WHAT THE TASK ASKS
The entries that follow must be given again exactly, with no pictures kept.

# # # # #

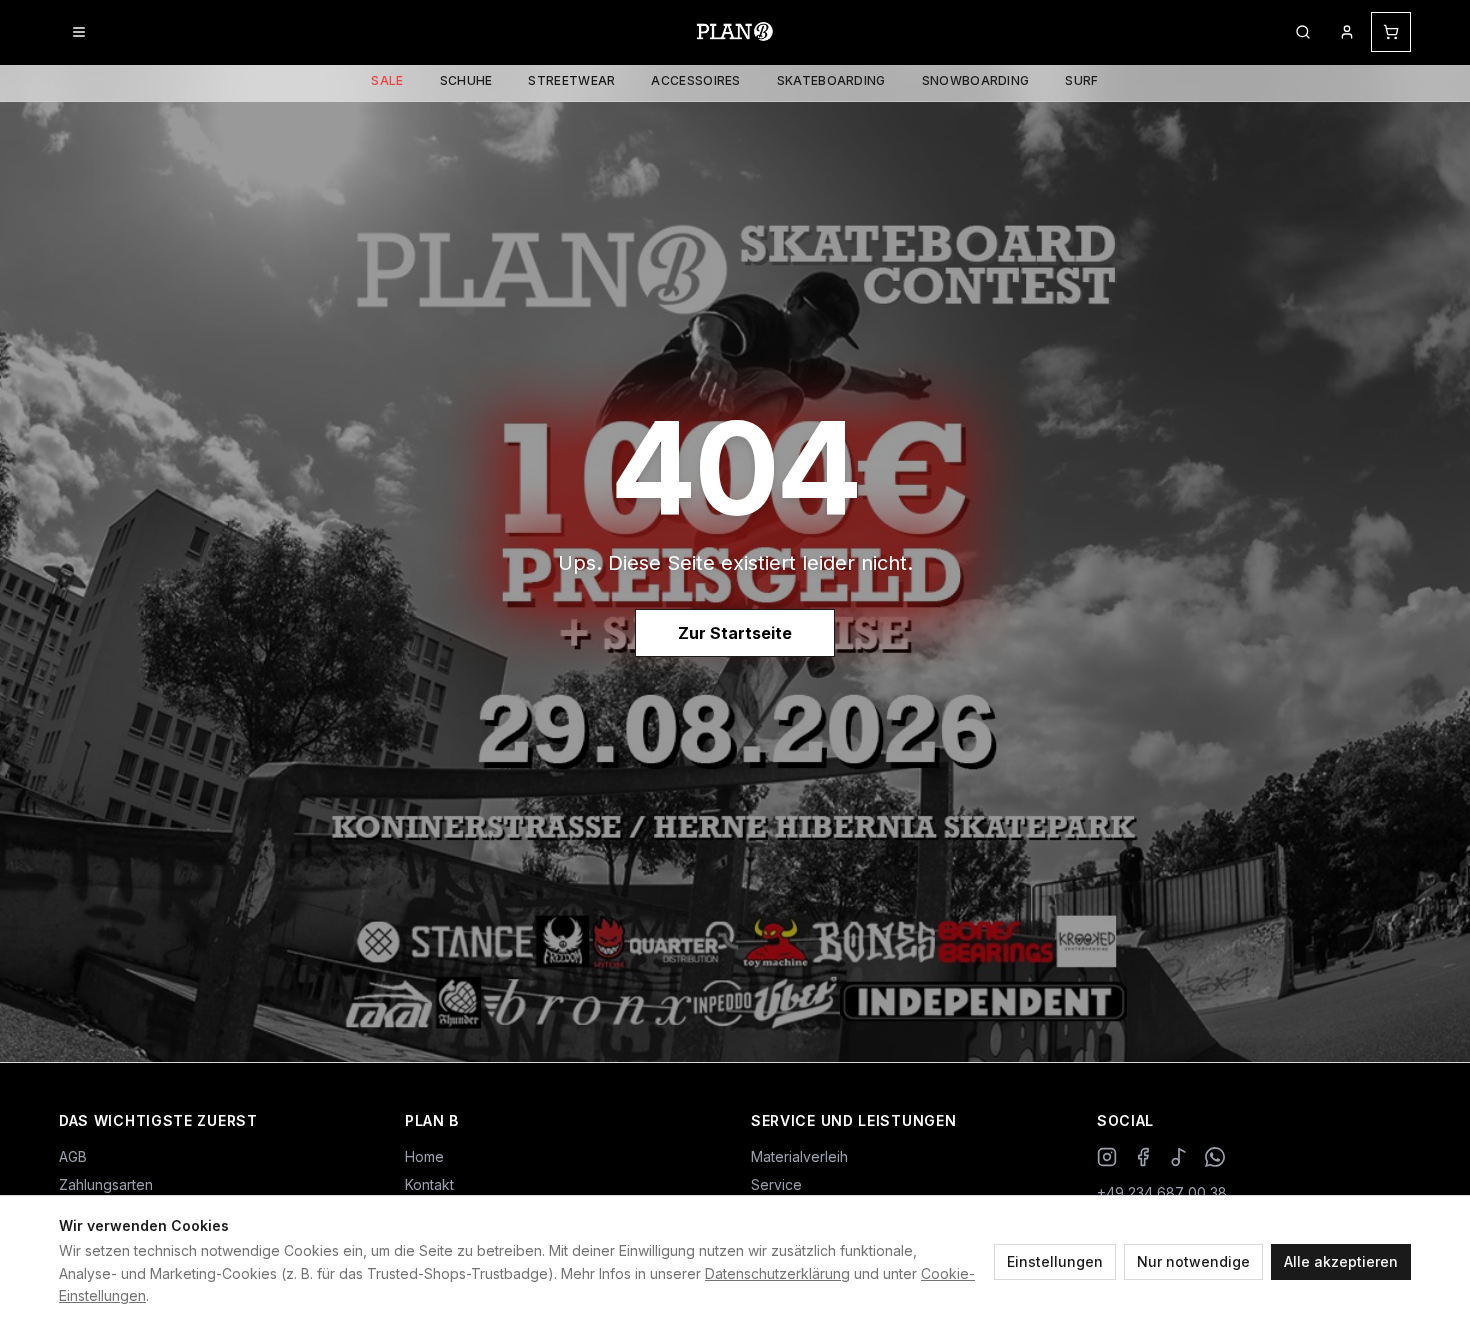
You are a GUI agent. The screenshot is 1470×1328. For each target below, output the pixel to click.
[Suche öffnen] (1303, 32)
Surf (1081, 80)
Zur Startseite (735, 633)
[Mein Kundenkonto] (1347, 32)
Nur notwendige (1193, 1261)
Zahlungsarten (106, 1184)
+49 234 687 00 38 (1162, 1192)
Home (424, 1156)
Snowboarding (976, 80)
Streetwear (571, 80)
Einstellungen (1055, 1261)
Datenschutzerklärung (777, 1273)
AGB (73, 1156)
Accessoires (695, 80)
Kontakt (429, 1184)
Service (776, 1184)
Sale (387, 80)
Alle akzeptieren (1341, 1261)
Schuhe (466, 80)
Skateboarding (831, 80)
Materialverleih (799, 1156)
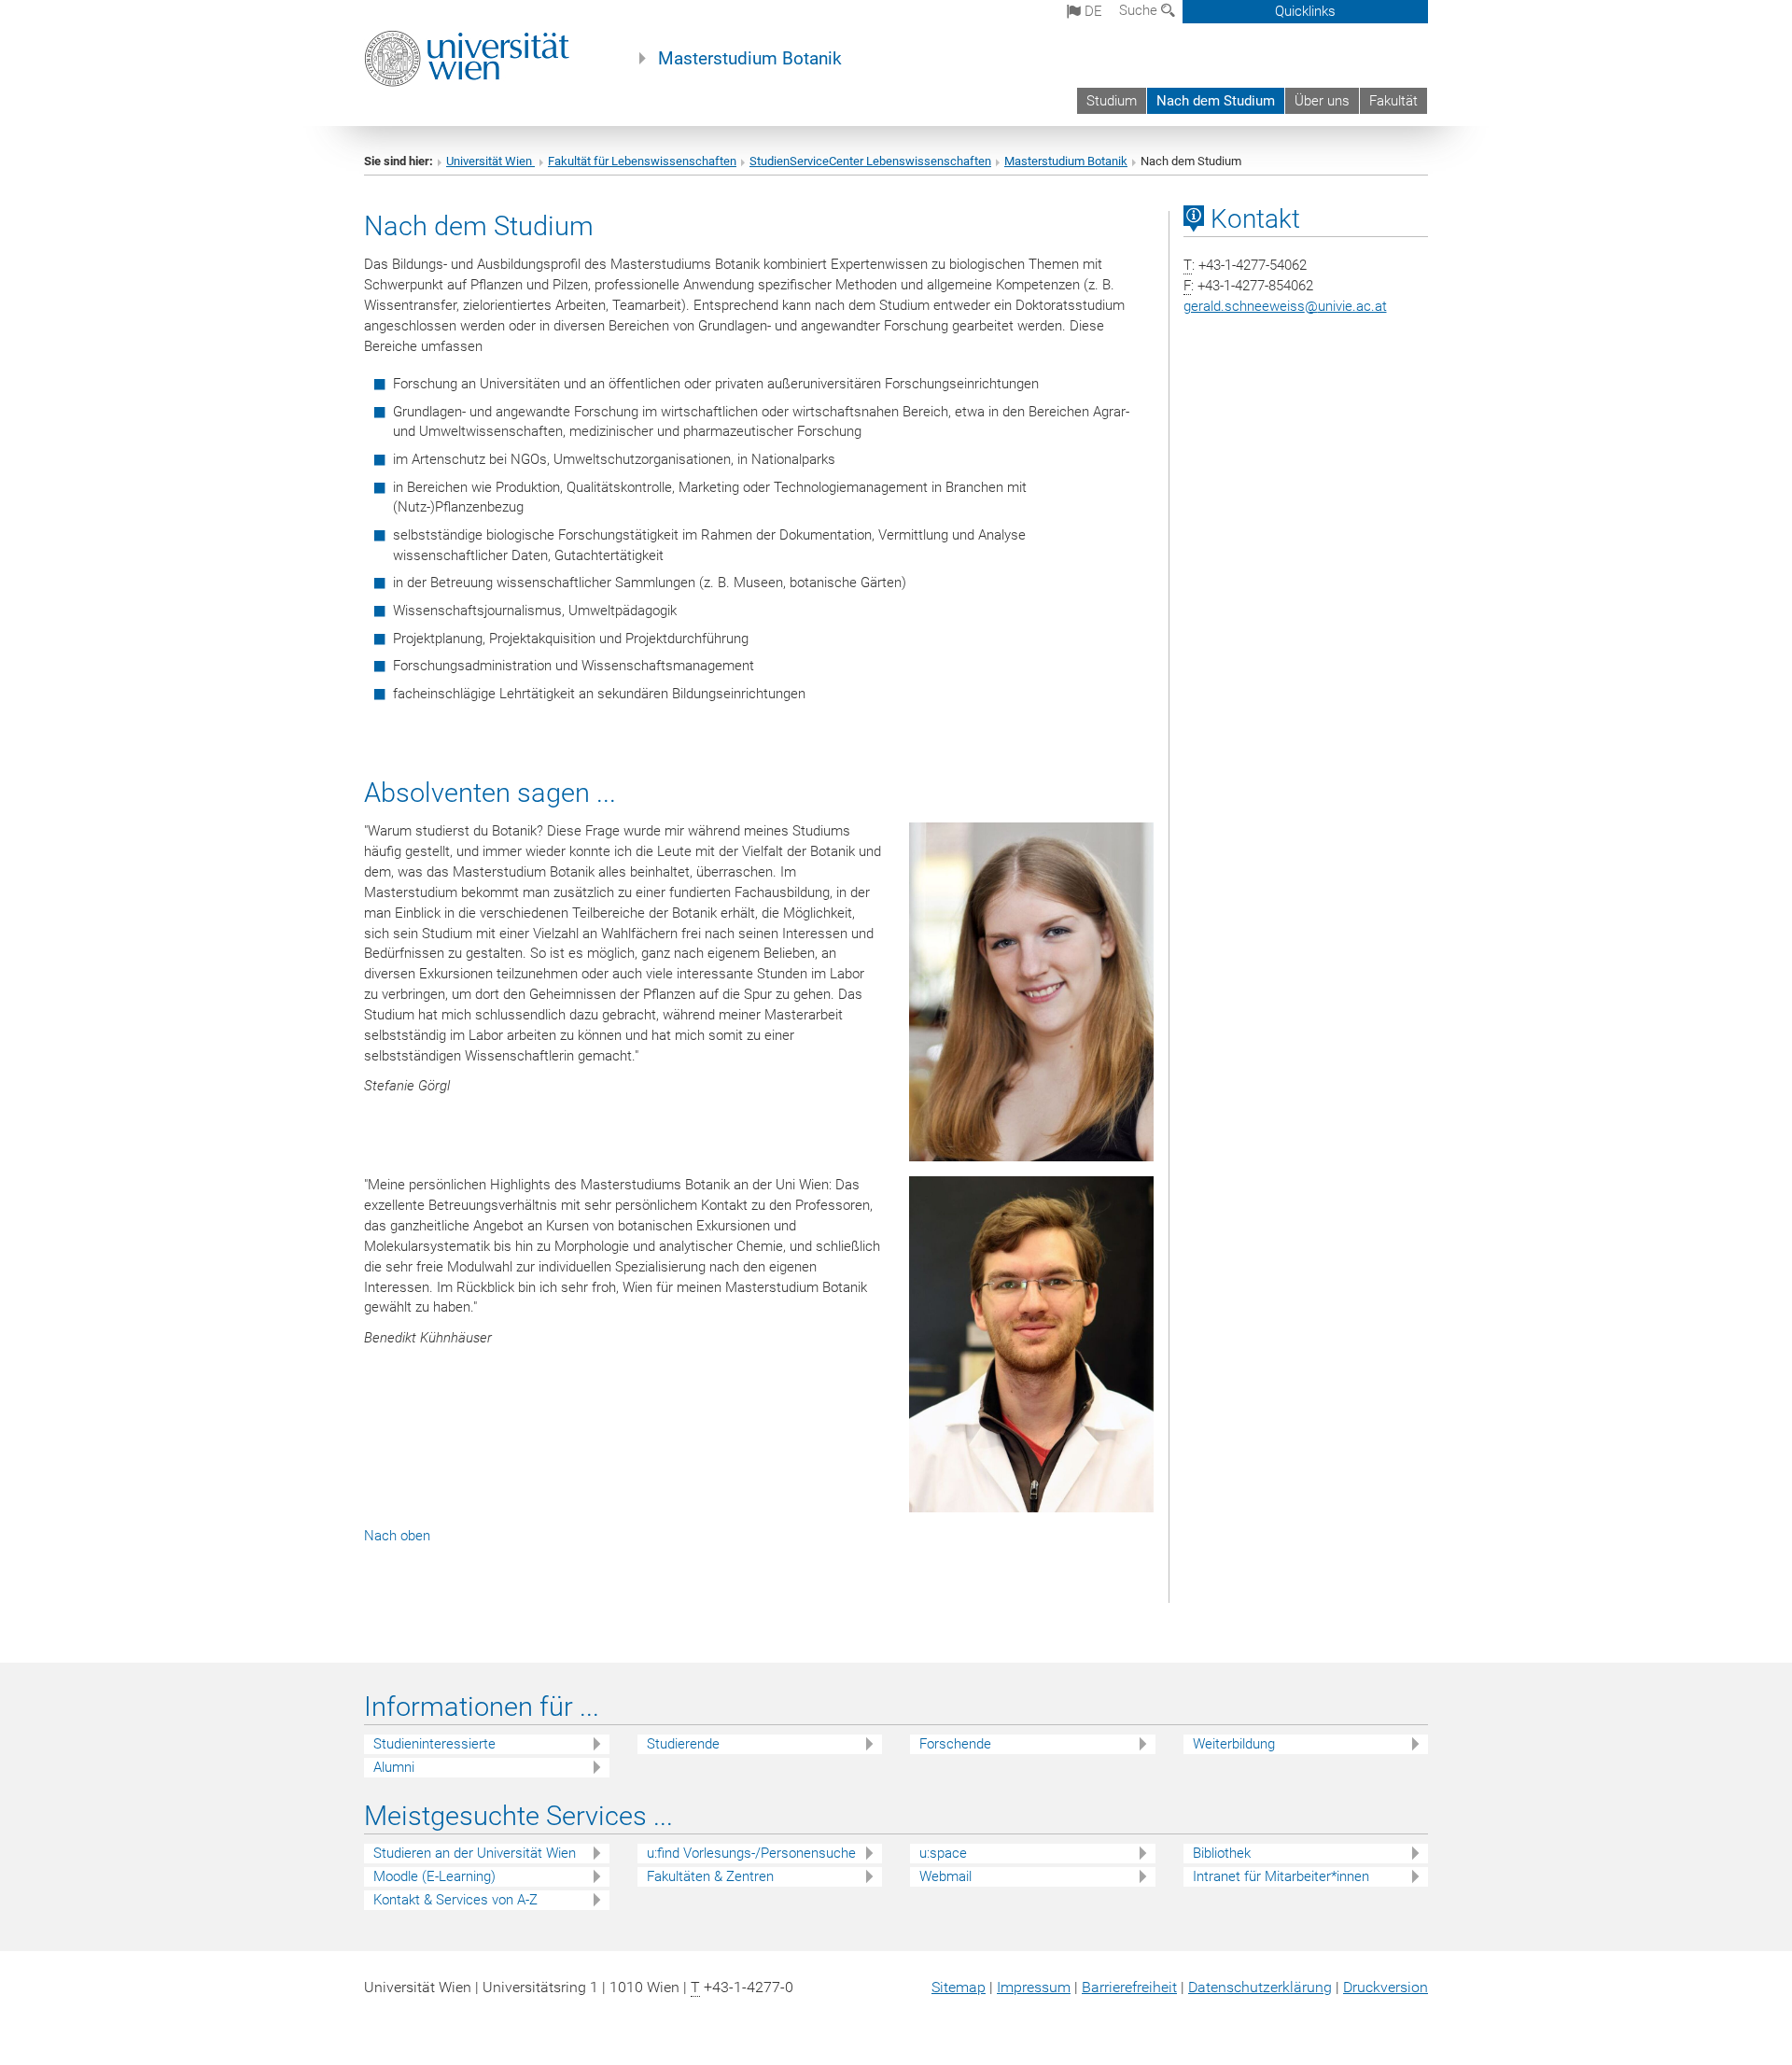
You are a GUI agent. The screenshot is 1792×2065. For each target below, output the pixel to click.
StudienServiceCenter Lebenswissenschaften (870, 161)
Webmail (945, 1876)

# # # # #

SOLUTION TO THE EXERCISE
You are a GUI agent. The screenshot is 1470×1328. For each target below, output the pixel to click.
[Suche öffnen] (1303, 32)
Surf (1081, 80)
Zur Startseite (735, 633)
[Mein Kundenkonto] (1347, 32)
Nur notwendige (1193, 1261)
Zahlungsarten (106, 1184)
+49 234 687 00 38 (1162, 1192)
Home (424, 1156)
Snowboarding (976, 80)
Streetwear (571, 80)
Einstellungen (1055, 1261)
Datenschutzerklärung (777, 1273)
AGB (73, 1156)
Accessoires (695, 80)
Kontakt (429, 1184)
Service (776, 1184)
Sale (387, 80)
Alle akzeptieren (1341, 1261)
Schuhe (466, 80)
Skateboarding (831, 80)
Materialverleih (799, 1156)
You are a GUI agent. The screenshot is 1792×2065. For each target below, output the pixel to click.
StudienServiceCenter Lebenswissenschaften (870, 161)
Webmail (945, 1876)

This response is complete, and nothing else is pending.